I have been oddly unable to focus or scare up too much motivation this week, even after a decently productive week last week.

Some of it may be my change in sleep schedule–or lack thereof. With no need to get up for school, my daughter and I are sleeping in, making up for the sleep deficit we’ve been running on for months.

The advice is usually to keep to a regular schedule, and I expect that I will settle into a new sleep routine shortly, but right now it feels really nice to not have to get up at a certain time. To really SLEEP.

The last week and a half has been very social, too. Lots of people. As an introvert with more than a year of quarantine behind me, the sudden re-immersion in society has been stressful and exhausting.

So I am giving myself permission to let my brain be on vacation this week. Next week I will have to get back to reality.

School’s Out!—CoronaLife Day 460

We have made it. Today is the last day of school. After this, we will be free of scanning, printing, posting, and Google- Meeting.

Remote learning is not for everyone. Many students struggled to stay engaged. My daughter was not one of those. She thrived academically. She had the best grades of her school career, and her standardized test scores were off the chart.

Socially was another story. Already shy and awkward, the isolation did not help. She really missed her friends, and even frequent phone calls just didn’t fill the void. As an only child, the lonliness was sometimes intense. When we swung by the school the other day, she yelled, “Mom, there’s people! Real people!”

Re-socializing next year should be fun.

But this year—this crazy, disorienting year—is finally over. We close that chapter and start another, this one a more-normal-than-last-summer summer vacation. My daughter is already wondering how she will fill her time, lamenting the loss of that everyday contact with her teacher and classmates.

We will find ways to fill the time, hopefully using the time to heal and rest from the enormously stressful school year. Hopefully there will be more outdoor get-togethers with her friends. Then she’ll be ready to dive back into regular school in September.

Will I be ready to get back to a real routine? To have enough time to myself to think, to breathe, to create? To finally start putting this pandemic behind us?

Time will tell. I hope so.

RIP, Aunt Nancy – CoronaLife 453

Last week we lost my Aunt Nancy. While her final passing was drawn out, her initial decline was quick and unexpected. After years of her health at a certain status quo, the slide caught us all off guard.

My Aunt Nancy was a fixture in my life. I have many memories of my family gathering at her house in Springfield. It had a tree in the backyard that was perfect for kids, with low-hanging umbrella branches and a very climbable trunk. I could scale it and stick my head out of the canopy and feel oh-so-tall.
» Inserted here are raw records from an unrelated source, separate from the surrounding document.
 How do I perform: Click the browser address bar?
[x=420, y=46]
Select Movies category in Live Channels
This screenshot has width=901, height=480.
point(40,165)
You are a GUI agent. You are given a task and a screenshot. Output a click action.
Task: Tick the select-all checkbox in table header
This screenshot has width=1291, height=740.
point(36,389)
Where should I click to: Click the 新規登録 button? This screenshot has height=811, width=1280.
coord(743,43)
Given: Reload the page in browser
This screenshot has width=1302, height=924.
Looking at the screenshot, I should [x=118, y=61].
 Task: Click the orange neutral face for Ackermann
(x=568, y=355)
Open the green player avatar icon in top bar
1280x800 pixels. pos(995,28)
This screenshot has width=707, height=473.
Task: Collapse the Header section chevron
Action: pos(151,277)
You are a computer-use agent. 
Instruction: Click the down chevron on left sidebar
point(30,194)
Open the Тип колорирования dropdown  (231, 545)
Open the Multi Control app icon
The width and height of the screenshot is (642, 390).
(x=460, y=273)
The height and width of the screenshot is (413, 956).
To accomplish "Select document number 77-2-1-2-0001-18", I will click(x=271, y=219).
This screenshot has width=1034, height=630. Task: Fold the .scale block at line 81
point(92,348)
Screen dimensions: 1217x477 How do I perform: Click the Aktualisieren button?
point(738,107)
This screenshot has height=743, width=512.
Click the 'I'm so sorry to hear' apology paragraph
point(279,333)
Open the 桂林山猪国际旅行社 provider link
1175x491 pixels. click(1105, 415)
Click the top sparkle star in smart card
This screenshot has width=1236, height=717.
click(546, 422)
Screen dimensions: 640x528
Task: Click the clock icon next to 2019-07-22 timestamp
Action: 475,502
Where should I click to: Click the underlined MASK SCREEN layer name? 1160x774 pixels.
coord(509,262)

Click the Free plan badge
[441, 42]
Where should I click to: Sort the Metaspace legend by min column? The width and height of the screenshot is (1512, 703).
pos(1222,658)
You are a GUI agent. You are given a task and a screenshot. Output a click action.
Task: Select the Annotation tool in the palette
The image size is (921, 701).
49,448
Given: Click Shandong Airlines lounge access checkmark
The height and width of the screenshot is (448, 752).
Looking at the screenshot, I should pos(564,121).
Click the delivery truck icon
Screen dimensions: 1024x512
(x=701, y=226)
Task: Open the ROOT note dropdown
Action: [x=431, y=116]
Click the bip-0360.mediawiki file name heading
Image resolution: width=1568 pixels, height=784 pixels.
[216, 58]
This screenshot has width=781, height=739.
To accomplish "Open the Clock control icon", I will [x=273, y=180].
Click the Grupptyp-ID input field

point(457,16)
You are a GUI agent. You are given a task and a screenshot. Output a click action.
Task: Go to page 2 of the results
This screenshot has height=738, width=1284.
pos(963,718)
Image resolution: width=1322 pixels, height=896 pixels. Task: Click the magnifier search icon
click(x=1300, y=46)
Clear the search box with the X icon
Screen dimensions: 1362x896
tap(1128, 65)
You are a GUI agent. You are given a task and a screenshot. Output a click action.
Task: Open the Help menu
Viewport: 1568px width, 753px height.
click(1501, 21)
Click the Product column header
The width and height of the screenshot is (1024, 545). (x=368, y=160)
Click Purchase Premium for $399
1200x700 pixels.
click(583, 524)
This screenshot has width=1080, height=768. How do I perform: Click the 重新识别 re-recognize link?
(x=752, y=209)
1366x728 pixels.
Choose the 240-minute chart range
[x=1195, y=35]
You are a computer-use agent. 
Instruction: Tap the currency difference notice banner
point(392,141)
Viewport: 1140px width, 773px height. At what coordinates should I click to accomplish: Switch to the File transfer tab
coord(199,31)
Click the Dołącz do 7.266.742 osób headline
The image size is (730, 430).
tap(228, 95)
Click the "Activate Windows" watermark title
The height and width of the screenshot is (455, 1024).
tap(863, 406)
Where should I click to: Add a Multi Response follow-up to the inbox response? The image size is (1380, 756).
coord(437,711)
Her house was a ranch, and to a small child felt sprawling, with mysterious rooms around each corner.

Her house may have been mysterious, but it was always full of love and welcome. Family meant the world to my aunt. She positively glowed when we were all gathered in. When Aunt Nancy attained the rank of family matriarch after her mother and grandmother had passed, nothing pleased her more than having us all congregate at her house down the shore and eat and talk for hours.

Like most people, my aunt’s life was not always easy, and she kept regrets and disappointments locked in her heart. But her heart did not harden with them. Aunt Nancy was a generous soul, always ready to help the family. She was supportive of my genealogy efforts, and occasionally slipped me something to help defray the costs of my research. She treated my daughter kindly, too, asking her about herself, hanging up the pictures she drew for her, and giving her a pink bunny that my daughter took to bed with her the night we heard my aunt had died.

In a world where kindness and generosity are dwindling, where families are drifting apart in the hustle and bustle of life, my aunt stood firm in holding together her extended family. I do not know who will pick up the mantle, to wear with the same pride and love she did.

The mysterious house is now sold, the huge tree proven to be a dwarf variety, and my aunt has passed on. But her warm generosity and fierce love of family remain, a part of me always.

Rest in peace, Aunt Nancy. You have earned it.